Taken together, our results emphasize that EHV-1 gene regulation is governed by a sophisticated and multi-layered transcriptional program. By delineating the full complement of viral transcripts and their temporal patterns - including isoform switching – our data provide a solid foundation for future studies to unravel the molecular mechanisms underlying viral replication and pathogenesis.
Supporting information
S1 Figure. Comparison of replication origin-associated transcripts.
This illustration compares the sequences of raRNAs [(A) CTO-S; (B) NOIR] from EHV-1 with those of two PRV strains (Kaplan and MdBio).
https://doi.org/10.1371/journal.pone.0320439.s001
(JPG)
S2 Figure. raRNAs of the OriL and OriS replication origins of EHV-1.
The OriL (upper panel) and OriS (lower panel) replication origins of equid alphaherpesvirus 1 and the genes located in their surrounding regions are shown. In the figure, transcripts and genes from the forward strand are shown in red, while those from the reverse strand are shown in blue. The replication-associated RNA (raRNA) molecules overlapping the replication origin are highlighted in green, while the Ori site is highlighted in purple.
https://doi.org/10.1371/journal.pone.0320439.s002
(PDF)
S3 Figure. raRNAs of the OriL and OriS replication origins of PRV.
The OriL (upper panel) and OriS (lower panel) replication origins of pseudorabies virus, along with the genes in their surrounding regions, are depicted. In the figure, transcripts and genes on the forward strand are displayed in red, while those on the reverse strand appear in blue. The replication-associated RNA (raRNA) molecules that overlap the replication origin are highlighted in green, while the Ori site is marked in purple.
https://doi.org/10.1371/journal.pone.0320439.s003
(PDF)
S4 Figure. Kinetics of transcription start sites of EHV-1 detected by dcDNA-Seq and validated by CAGE-Seq.
Similar to Figure 1, this plot shows the 5’-end distribution along the viral genome for each time-point group. The mean values for each time-point group were calculated and merged into 50-nt sized bins for visualization. Each facet corresponds to a time-point group, and the y-axis scale is determined independently (scale=“free_y” in ggplot).
https://doi.org/10.1371/journal.pone.0320439.s004
(JPG)
S5 Figure. Kinetic profiling of canonical EHV-1 TSSs according to kinetic classes.

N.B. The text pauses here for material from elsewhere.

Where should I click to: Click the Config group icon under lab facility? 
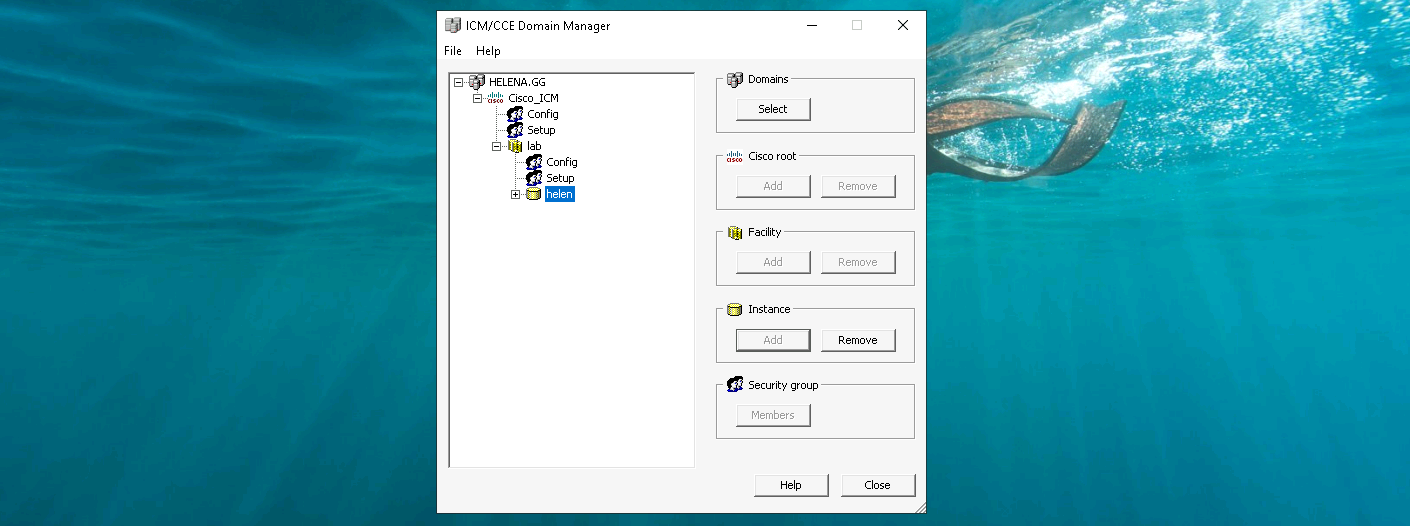tap(534, 162)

This figure illustrates the kinetic profiling of canonical EHV-1 TSSs, utilizing the total viral read counts per sample for normalization. The analysis included only those reads that aligned with the canonical TSS of genes at their 5’-ends (allowing a deviation of +/- 10 nucleotides). The mean values are represented as points, and standard deviations (SD) as lines, plotted on the y-axis as the ratio of TSS abundance for each gene. The x-axis represents time post-infection (hours). The panels are color-coded based on kinetic transcription phases: blue for immediate early (IE), orange for early (E), green for late (L), and red for unknown phases. This provides a visual distinction among different TSS dynamics throughout the infection.
https://doi.org/10.1371/journal.pone.0320439.s005
(JPG)
S6 Figure. Kinetic profiling of canonical EHV-1 TSSs according to de novo kinetic clusters.
This figure illustrates the kinetic profiling of canonical EHV-1 TSSs, utilizing the total viral read counts per sample for normalization. The analysis included only those reads that aligned with the canonical TSS of genes at their 5’-ends (allowing a deviation of +/- 10 nucleotides). The mean values are represented as points, and standard deviations (SD) as lines, plotted on the y-axis as the ratio of TSS abundance for each gene. The x-axis represents time post-infection (hours). Each cluster is colored according to its de novo kinetic cluster membership. The color-coding for the clustering is shown in the bottom right panel. This figure provides a visual distinction among different transcriptional dynamics, according to the gene’s relative TSS abundance throughout the infection.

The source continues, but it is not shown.